C’est notre conviction que la force de travail immatérielle et le travail cognitif ne peuvent être commandés, que leur hégémonie productive comporte des potentialités d’hégémonie politique. Pourquoi ? Parce que ce nouveau type de force de travail s’est réapproprié une partie du capital fixe, il la porte en lui dans son propre cerveau, il introduit des éléments d’excédent dans chaque processus de détermination de la valeur. Fordisme et keynésianisme prévoyaient, dans la programmation du salaire et des équilibres macroéconomiques, une certaine adaptation de la puissance de la force de travail et de sa capacité de consommation : la force de travail pouvait être consommée productivement, sa valeur d’usage pouvait être complètement subordonnée en lui ou à une configuration toujours nouvelle de la valeur d’échange. Mais c’est précisément ce rapport qui est aujourd’hui fini. Le salaire, ou bien le revenu de citoyenneté, révèle un terrain d’antagonisme toujours plus fort et toujours plus productif.
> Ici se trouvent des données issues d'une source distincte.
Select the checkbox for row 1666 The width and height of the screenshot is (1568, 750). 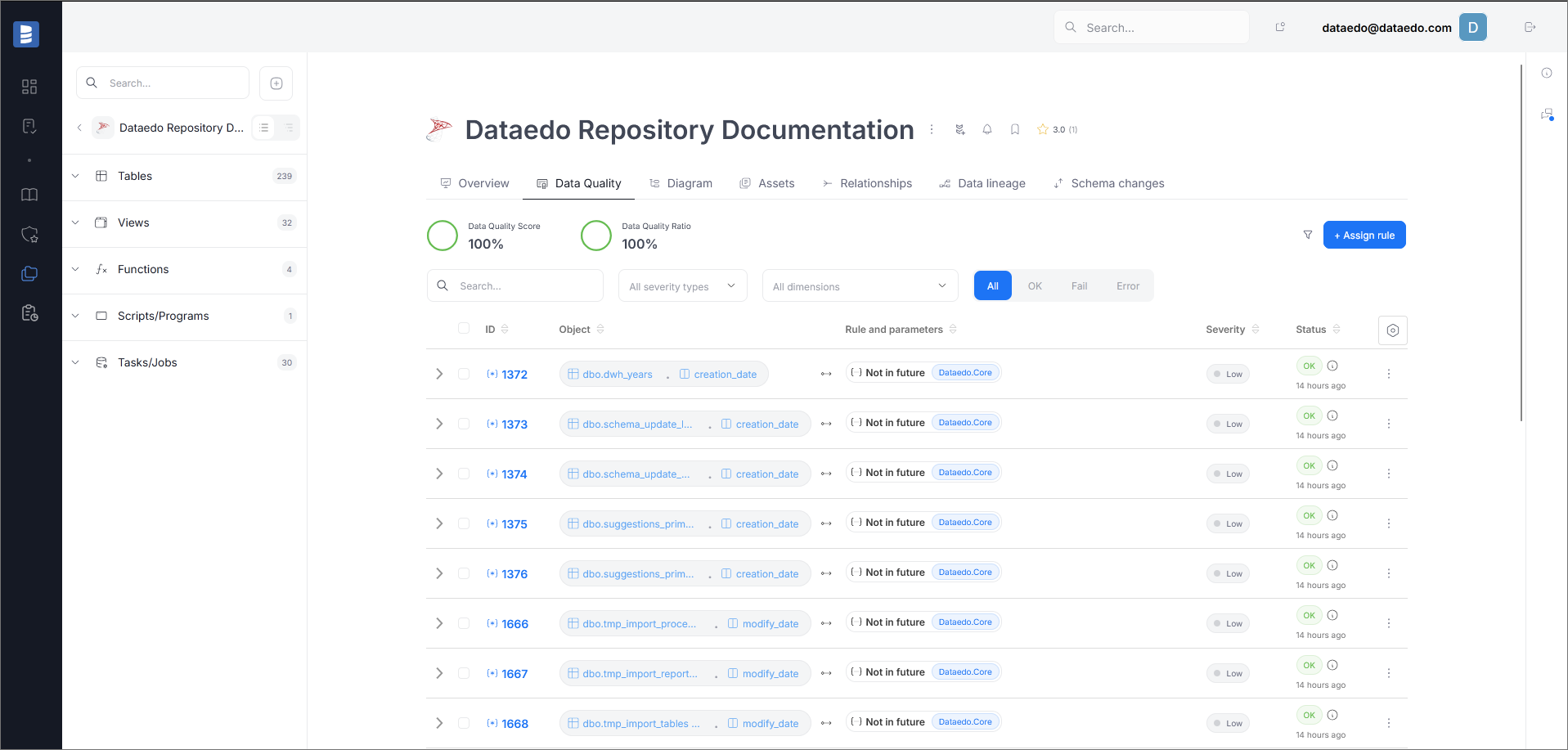pos(464,623)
La force de travail cognitive se place comme nouvelle valeur d’usage, ne pouvant être contenue de par son excédent dans les proportions de la valeur d’échange.
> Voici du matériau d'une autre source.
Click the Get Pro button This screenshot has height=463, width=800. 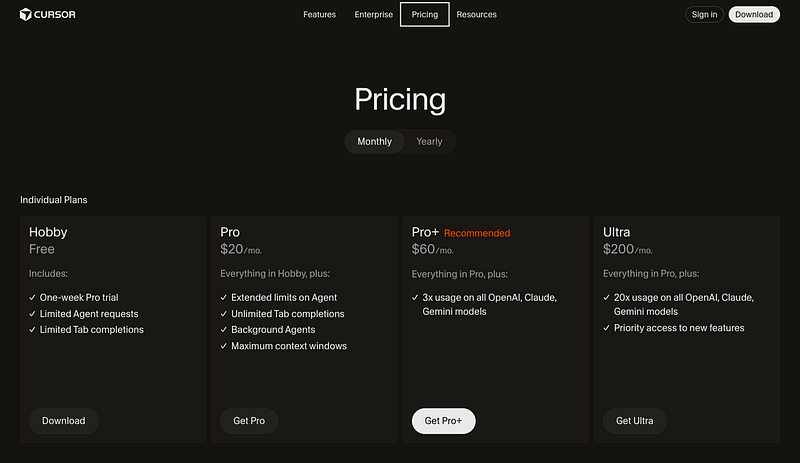(249, 421)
Et enfin : il est clair que ce type de revendications est difficilement proposable à l’échelle d’un seul pays. Même les cacahouètes désormais ne peuvent être traitées à l’échelle d’un seul pays... Dans le nouvel ordre impérial plurilatéral, il nous semble cependant que, au moins en ce qui concerne les régions centrales de l’Europe, ce type de politique est praticable. De là un jugement négatif supplémentaire à l’égard de ceux qui se sont opposés à la Constitution européenne, en pensant que des réformes de structures n’étaient possibles qu’en France, et qu’en évoluant contre la coopération européenne. Il n’en est pas ainsi et il n’en sera pas ainsi. Activons-nous donc pour ouvrir des fronts de lutte autour du revenu de citoyenneté et pour renouveler, à travers ces revendications, les syndicats et les forces politiques de la gauche dans toute l’Europe.